WASHINGTON — "Going postal" is a myth, according to a commission formed to study violence at the post office. The panel found postal workers are no more likely to face violence on the job than workers in general, and only one-third as likely to be murdered there.
Joseph Califano, who headed the commission, said postal workers have gotten a "bad rap" from reports about violent incidents.
A series of killings at post offices in the late 1980s and 1990s drew attention to tensions in the postal workplace and raised concerns about the safety of employees.
In 1998, postal officials asked Califano, director of the National Center on Addiction and Substance Abuse at Columbia University, to head a panel analyzing the issue.
His conclusion: " 'Going postal' is a myth and a bad rap, causing unnecessary apprehension and fear among 900,000 postal workers."
Mary Elcano, former general counsel for the post office, agreed, commenting that "what concerned me is the sensationalism that surrounded the coverage of Postal Service events has done violence to Postal Service employees, in their view of the security that they have in the workplace."
Elcano, now a partner in the Washington law office Brown & Wood, had not seen a final version of the study.
The 249-page report concludes that postal workers are only one-third as likely as others in the national workforce to be victims of homicide on the job — 0.26 per 100,000 compared with 0.77 per 100,000.
And retail workers are eight times more likely than postal employees to be homicide victims on the job, according to the study.
The study surveyed 12,000 postal workers and 3,000 employees in other jobs around the country and concluded that there is an unacceptable level of violence in the American workplace. Among the findings:
One in 20 workers was physically assaulted on the job on the past year, 5 percent for postal workers and others.
More than one in six people were sexually harassed at work, 14 percent for postal workers, 16 percent in other jobs.
About one-third of workers said they were verbally abused on the job, 36 percent of postal workers, 33 percent elsewhere.
The chance of physical assault by co-workers was 4 percent for postal employees, 3 percent for others.
But postal workers were less likely to face physical assault from outsiders, 0.4 percent versus 2.3 percent.
The new analysis noted that postal workers file an unusually high number of grievances and equal-employment-opportunity complaints and said the backlog can take years to resolve, increasing tensions between labor and management.

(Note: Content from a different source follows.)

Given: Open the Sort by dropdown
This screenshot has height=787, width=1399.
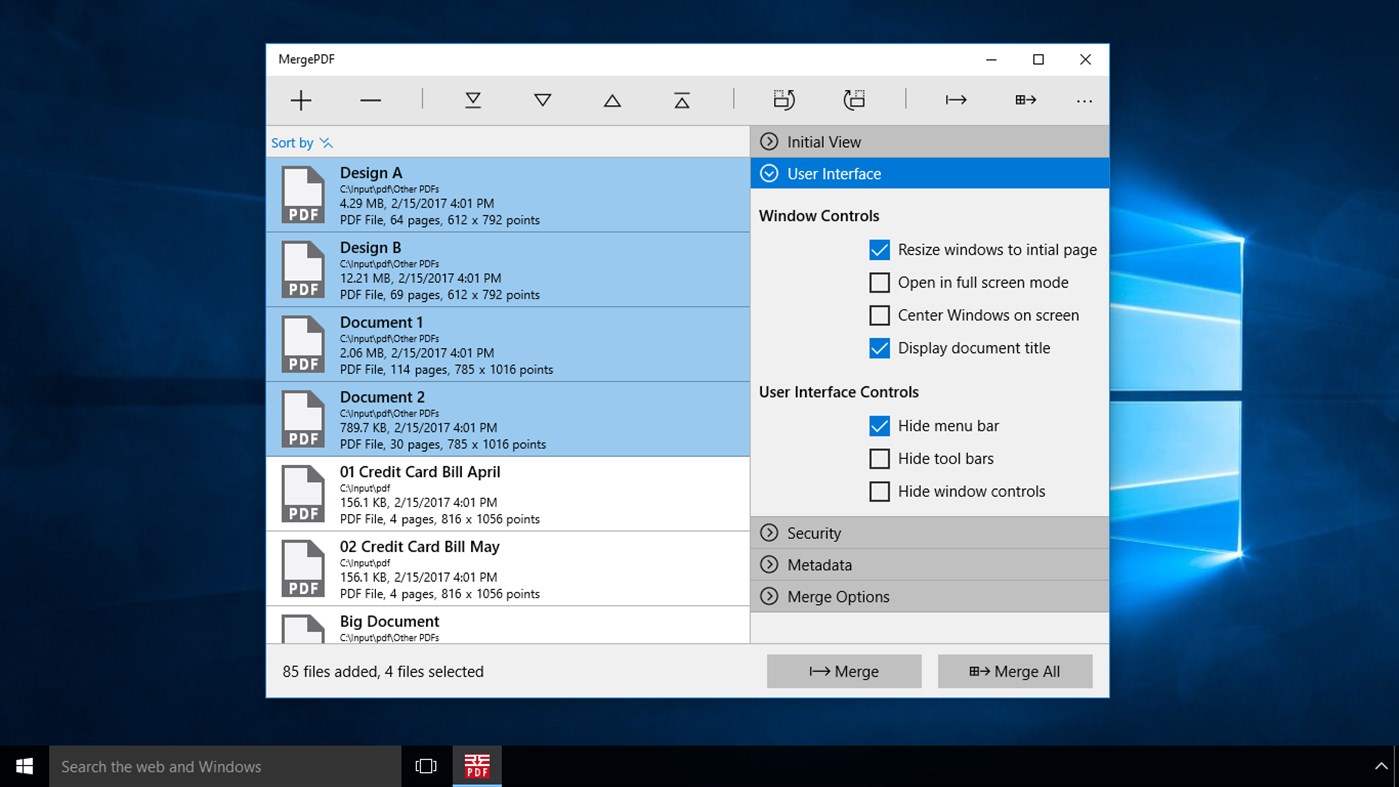Looking at the screenshot, I should point(301,142).
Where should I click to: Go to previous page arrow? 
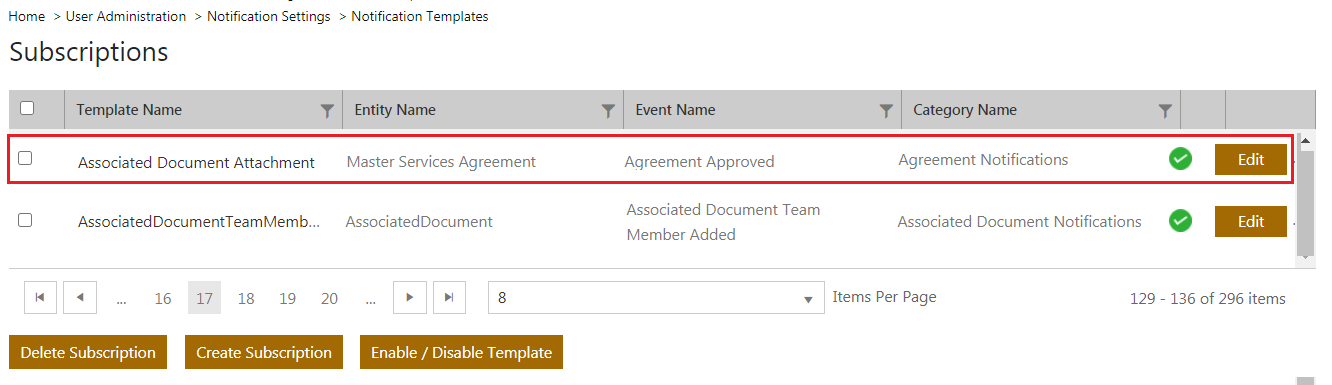(79, 297)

It noted that a redress program started under Elcano in 1994 has helped resolve at least some of that problem by using outside professionals to mediate disputes. The report urged increased use of outside counselors and investigators.
In the wake of the violent incidents the post office instituted programs to prevent repeats, including a zero-tolerance policy for weapons on postal premises.

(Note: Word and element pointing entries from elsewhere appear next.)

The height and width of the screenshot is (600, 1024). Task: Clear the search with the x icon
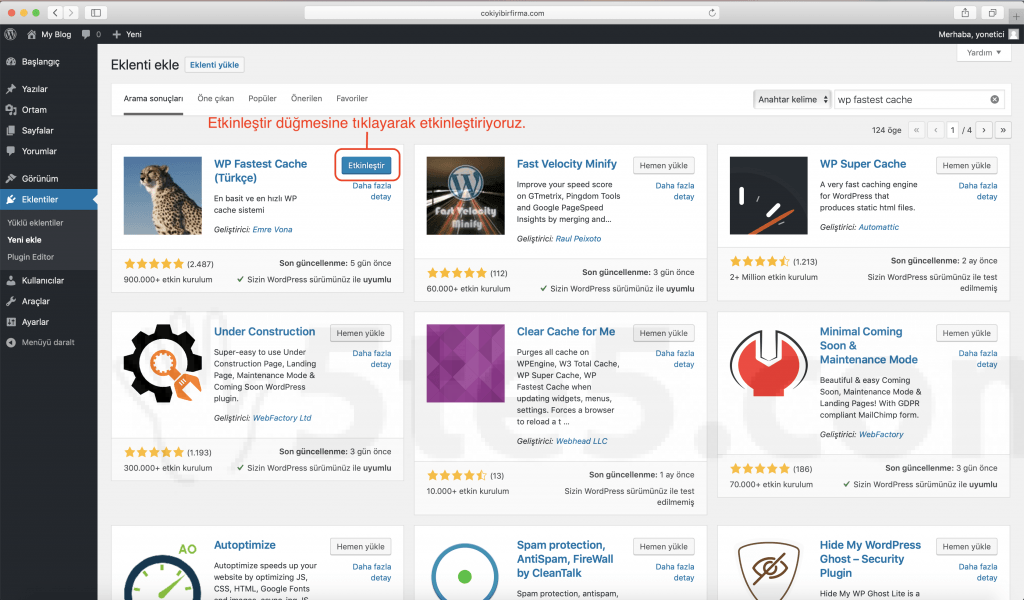point(993,99)
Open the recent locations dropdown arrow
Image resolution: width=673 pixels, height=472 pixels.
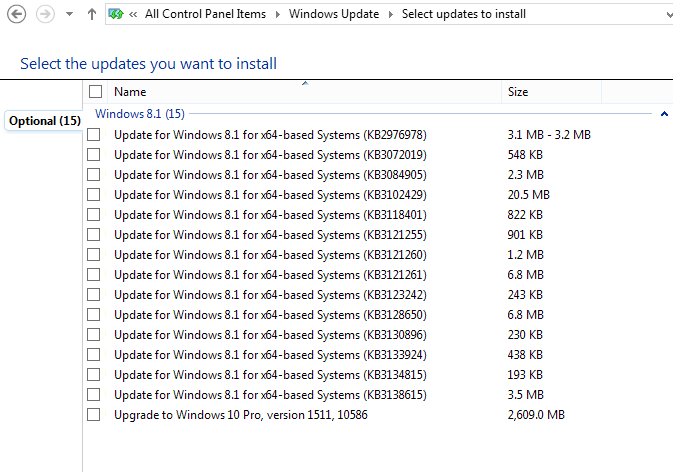pos(68,15)
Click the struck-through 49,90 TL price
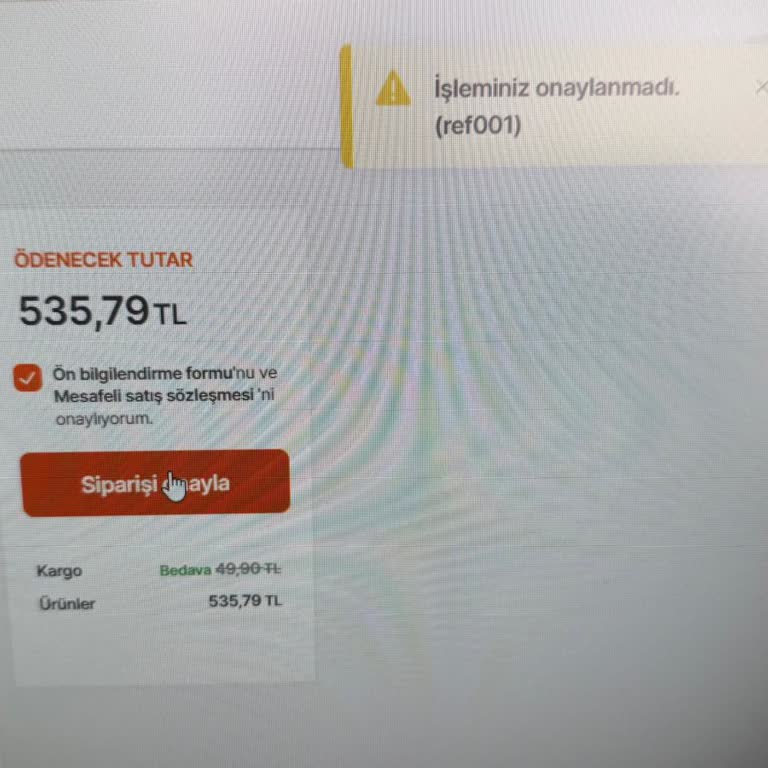The width and height of the screenshot is (768, 768). coord(248,569)
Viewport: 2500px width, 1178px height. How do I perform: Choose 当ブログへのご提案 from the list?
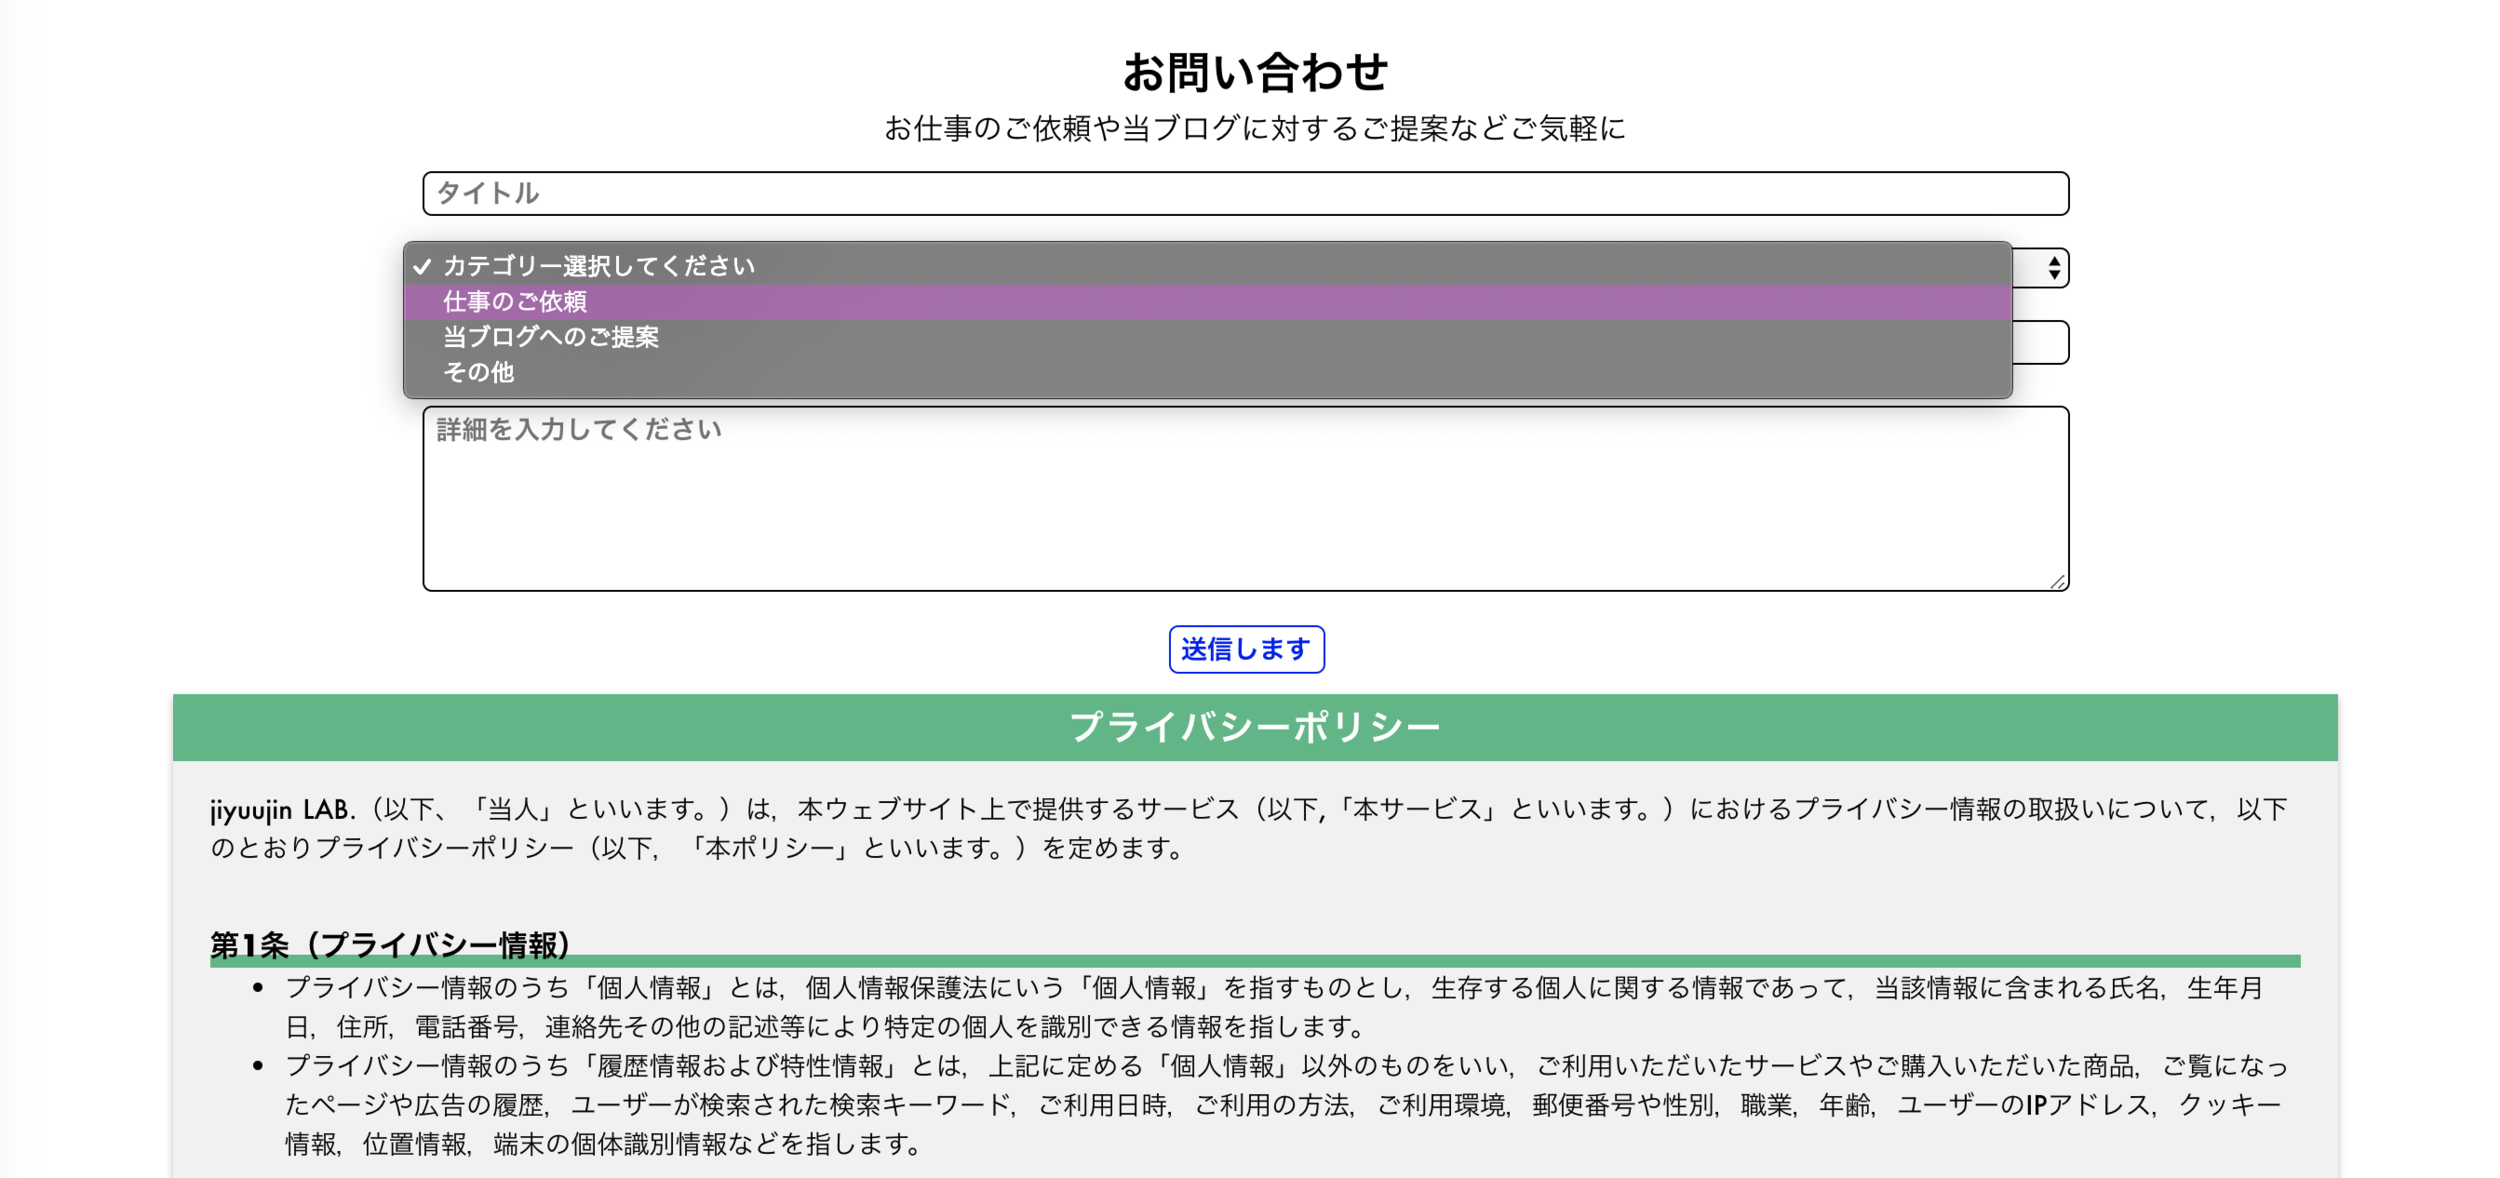click(551, 337)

The report said those programs should be continued. Other recommendations included:
Improve screening of job applicants for potential violence.
Improve security by establishing a communications system for carriers, especially in high-crime and remote areas.
Clarify policy on zero tolerance for violence and increase understanding of that policy.
Continue violence awareness programs for workers with greater union participation.
Assure that warning signals are heeded by improving operation of local teams established to assess threats and respond to crises.
Limit potential for violence during and after terminations by better training for managers and union officials in handling these situations.